Manuela Mena cogió ayer a mediodía el móvil cuando este periodista marcó su número. Con aire cordial respondió al otro lado. Al fondo se oía la algarabía de la gente en un parque o en una calle probablemente inglesa. Me identifiqué y le pedí que valorase la decisión del Prado. Quería preguntarle si se arrepentía de alguno de los pasos dados, o no dados. Pero en el mismo segundo en que supo quién era, la cordialidad se oscureció, dijo que estaba de viaje, luego que estaba conduciendo y que no podría atenderme. Y colgó sin esperar respuesta.

En la web del Prado todavía puede leerse el argumentario que Mena tardó seis meses en redactar y que aún revisó posteriormente: «La cuestión de la “mano” del artista, y desde luego, de la autoría del cuadro, ha recibido un fuerte apoyo con la reciente identificación, muy comentado en la prensa, de las iniciales ‘AJ’ en la superficie de la pintura, y de ahí la hipótesis de que el cuadro sea obra del pintor valenciano Asensio Juliá, conocido a partir de los últimos años del siglo XVIII como ayudante principal del taller de Goya». Para afirmar aquella hipótesis Mena invalidó toda pista favorable a Goya desde el inventario de 1812 de las pertenencias del pintor a la muerte de su esposa.

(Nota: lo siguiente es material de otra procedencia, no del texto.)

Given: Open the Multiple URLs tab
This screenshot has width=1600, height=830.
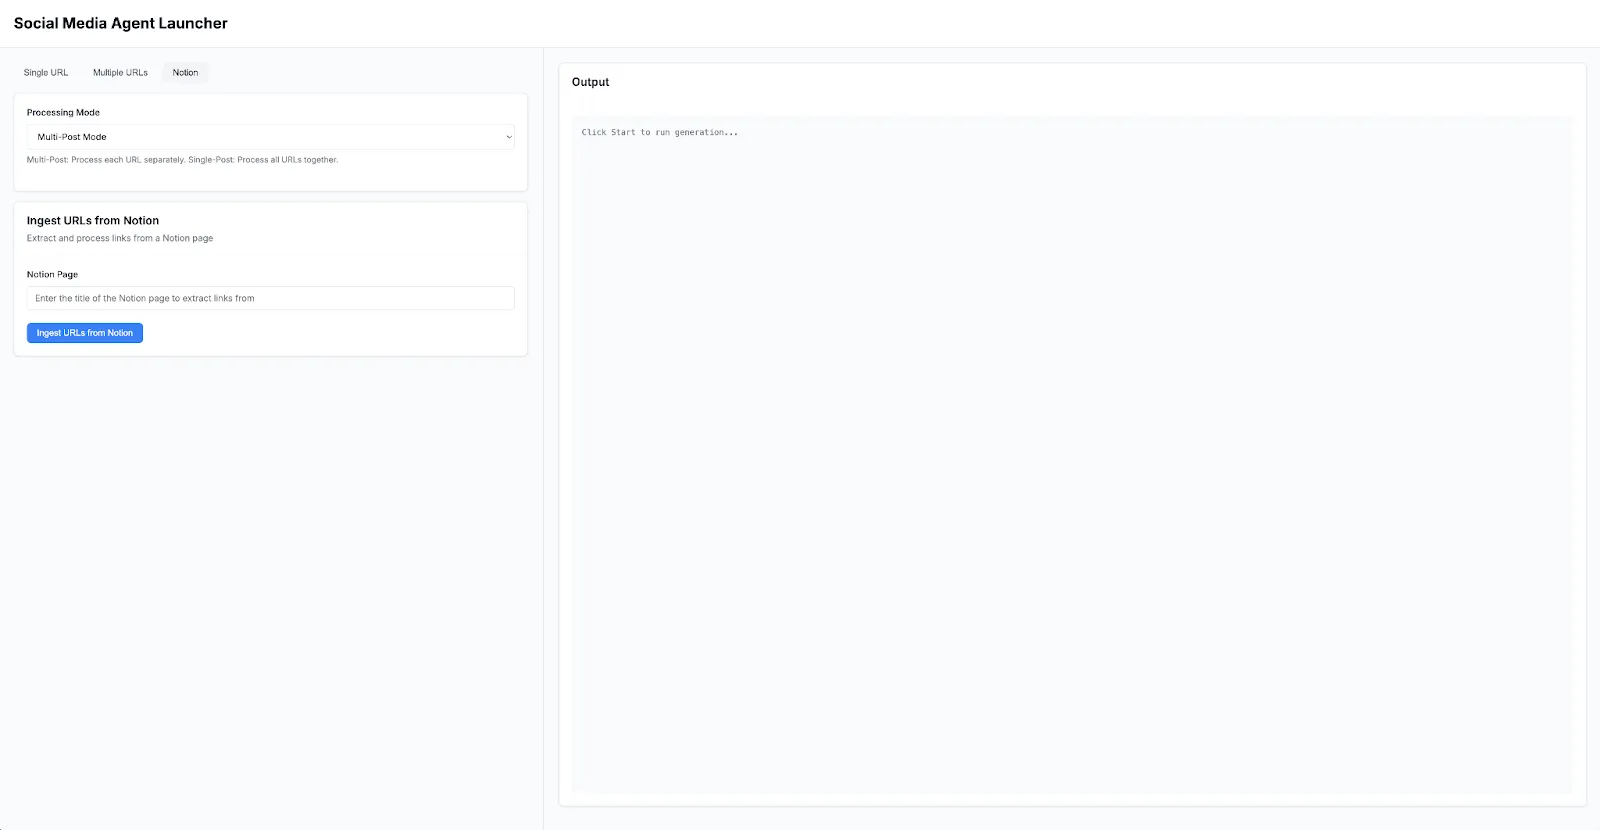Looking at the screenshot, I should (x=120, y=73).
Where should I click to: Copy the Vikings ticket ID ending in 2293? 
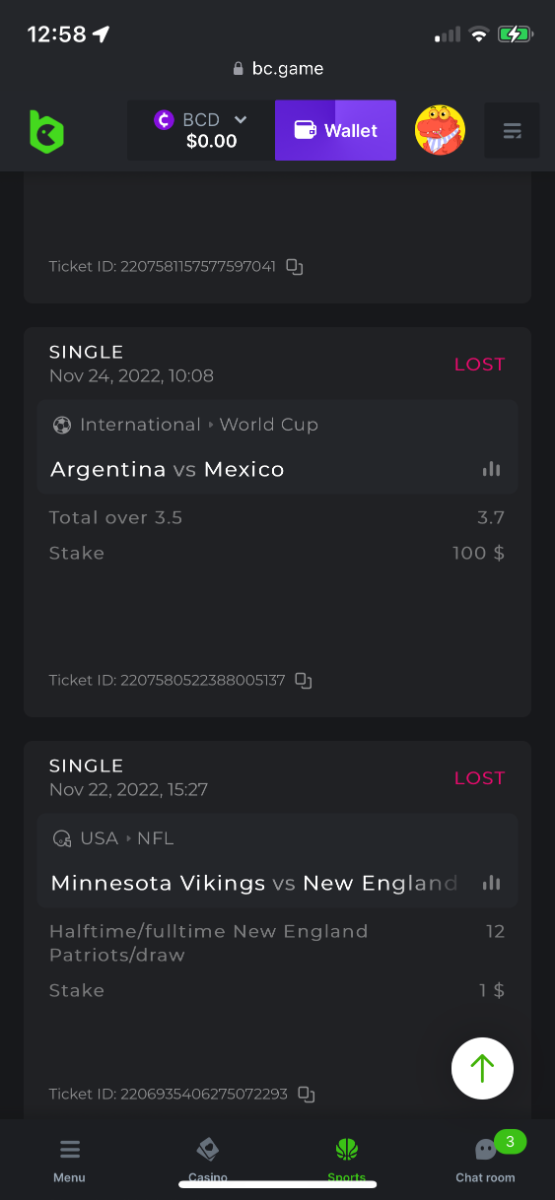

Fue Nigel Glendinning quien empezó a señalar que Mena invalidaba todas las pruebas en su contra y favorecía solo las que tenía a favor de derribar al Coloso. Con el tiempo se impuso la evidencia de que las marcas correspondían con el número 18 de aquel inventario, que era un lienzo de ‘un gigante’, y no con las iniciales ‘AJ’. El hecho de que el cuadro llegase al Prado en 1931 –llevaba casi un siglo en manos de la misma familia, uno de cuyos antepasados tuvo relación con el pintor–, debía pesar algo más que una especulación sin base. Los análisis de pigmentos, de la anatomía, de la escena, realizados por especialistas en los últimos trece años han terminado por convencer de que la mano del artista es la de Goya. Los toros son toros y cabestros como los que usó en ‘Duelo a garrotazos’. La composición es de una profundidad enorme, con perspectiva inversa (lo grande está detrás)

En tiempo de guerra los materiales eran peores, pero no la imaginación del artista. Porque quién iba a pintar ‘El Coloso’ si no fue Goya. La pelea y los análisis han devuelto la calidad a la pintura, buenísima sea de quien sea. Hoy puede visitarse a escasos metros de los ‘Fusilamientos’ y la ‘Carga de los mamelucos’. Siendo un Goya de tiempos de guerra, incluso el Prado lo ha iluminado mejor, quitando la luz rasante que agigantaba sus defectos. ‘El Coloso’ ha vuelto a su lugar. Las manos altas, siempre en guardia, el ojo abierto concentrado en las sombras que acechan nuestro incierto porvenir. Ha ganado el combate.